Though Arizona would seemingly be closer to a rebuild than a true push for contention next season, the D’Backs haven’t been willing to entirely blow things up, as the team still has some interesting core pieces as well as some younger players hoped to be on the verge of a breakout. To this end, the Snakes signed Mark Melancon to a two-year, $14MM deal prior to the lockout, and president/CEO Derrick Hall said yesterday that the Diamondbacks were looking to add some offense.
Hall said he “could easily” see a scenario where Arizona spends $17MM to push the projected 2022 payroll up to the $110MM range. Since Conforto would certainly want to at least top the cost of the qualifying offer ($18.4MM) on any one-year deal, he’d cost more than $17MM, thus putting him at the high end of the Diamondbacks’ possible spending range. Plus, if that hypothetical $17MM represents all the front office would have to spend on remaining needs, it is quite possible the D’Backs would prefer to spread that money around to several players rather than splurge on Conforto alone.
Conforto’s rejection of the QO could represent an obstacle for both the Diamondbacks and the Marlins, as either team would have to give up their third-highest pick in the 2022 draft as compensation for signing the outfielder. Surrendering such a notable pick for what might be a short-term deal is a hefty price to pay for an Arizona team that isn’t really in position to contend in 2022.
Likewise, the Marlins had also been wary about QO free agents when making their winter moves, but Miami has been more clear about its intent to challenge for a postseason berth next season.

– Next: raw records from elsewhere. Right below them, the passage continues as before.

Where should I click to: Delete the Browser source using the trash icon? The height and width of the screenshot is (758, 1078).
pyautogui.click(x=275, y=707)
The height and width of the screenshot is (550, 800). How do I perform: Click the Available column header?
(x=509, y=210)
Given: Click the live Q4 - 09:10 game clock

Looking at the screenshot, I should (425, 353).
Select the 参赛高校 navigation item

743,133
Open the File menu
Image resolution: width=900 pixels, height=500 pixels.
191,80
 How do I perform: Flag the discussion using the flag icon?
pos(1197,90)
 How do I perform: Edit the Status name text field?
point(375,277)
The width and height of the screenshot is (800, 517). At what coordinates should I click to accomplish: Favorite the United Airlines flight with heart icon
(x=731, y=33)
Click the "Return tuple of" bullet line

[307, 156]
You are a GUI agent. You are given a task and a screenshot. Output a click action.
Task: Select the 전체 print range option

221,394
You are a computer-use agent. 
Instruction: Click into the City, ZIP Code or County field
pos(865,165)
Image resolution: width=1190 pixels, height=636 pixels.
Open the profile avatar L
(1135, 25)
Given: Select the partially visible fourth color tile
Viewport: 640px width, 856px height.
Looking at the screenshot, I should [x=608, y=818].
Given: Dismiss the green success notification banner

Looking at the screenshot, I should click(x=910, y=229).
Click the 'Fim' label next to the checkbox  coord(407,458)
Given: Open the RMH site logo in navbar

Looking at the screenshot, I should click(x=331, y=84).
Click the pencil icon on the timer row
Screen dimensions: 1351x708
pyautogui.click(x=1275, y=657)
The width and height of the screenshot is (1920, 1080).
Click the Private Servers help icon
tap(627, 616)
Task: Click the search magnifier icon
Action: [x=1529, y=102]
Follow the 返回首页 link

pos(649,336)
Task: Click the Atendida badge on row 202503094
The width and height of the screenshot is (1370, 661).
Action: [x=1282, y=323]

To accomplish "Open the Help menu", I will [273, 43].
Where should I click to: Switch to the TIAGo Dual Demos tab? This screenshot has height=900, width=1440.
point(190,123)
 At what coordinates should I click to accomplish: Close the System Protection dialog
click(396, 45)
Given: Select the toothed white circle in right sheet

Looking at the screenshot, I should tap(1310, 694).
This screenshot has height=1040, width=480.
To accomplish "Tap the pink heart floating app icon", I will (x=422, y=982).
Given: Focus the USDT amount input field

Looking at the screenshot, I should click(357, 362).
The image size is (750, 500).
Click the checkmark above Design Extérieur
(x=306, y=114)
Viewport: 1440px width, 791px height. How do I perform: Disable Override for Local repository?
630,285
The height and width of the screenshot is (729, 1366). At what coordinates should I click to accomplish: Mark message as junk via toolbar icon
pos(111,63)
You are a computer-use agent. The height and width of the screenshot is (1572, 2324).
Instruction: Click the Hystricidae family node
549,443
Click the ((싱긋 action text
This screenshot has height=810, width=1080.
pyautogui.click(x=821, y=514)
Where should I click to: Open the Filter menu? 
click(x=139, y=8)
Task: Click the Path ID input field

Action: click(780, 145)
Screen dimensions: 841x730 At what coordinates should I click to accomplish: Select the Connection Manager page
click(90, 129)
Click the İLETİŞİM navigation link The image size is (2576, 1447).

The Marlins have already signed Avisail Garcia and traded for both Jacob Stallings and Joey Wendle, and the Fish have also been reportedly chasing such big-ticket trade candidates as the Pirates’ Bryan Reynolds.
Just how much more the Marlins are willing to spend on upgrades, however, is still an unknown. Derek Jeter’s surprising departure as the team’s CEO was (according to some accounts) due to a change in ownership’s approach to spending heading into the 2022 campaign. Prior to the lockout, the Jeter-led Marlins were in talks with Nick Castellanos on a contract of longer than five years, according to MLB Network’s Jon Heyman (Twitter link), though only time will tell if such major expenditures are still on the Marlins’ radar now that the lockout is over.
Naturally, the Marlins can still improve their team without spending a ton of money — the Stallings and Wendle trades are evidence of that, and Miami has a lot of young pitching depth that could bring back a cost-controlled talent like Reynolds in a further swap. Conforto might also represent an interesting middle ground for the team, if he was indeed open to only a one-year contract. Miami could take the one-year payroll boost to add Conforto, look to benefit from a possible rebound year from the former All-Star, and then watch him depart in free agency next winter.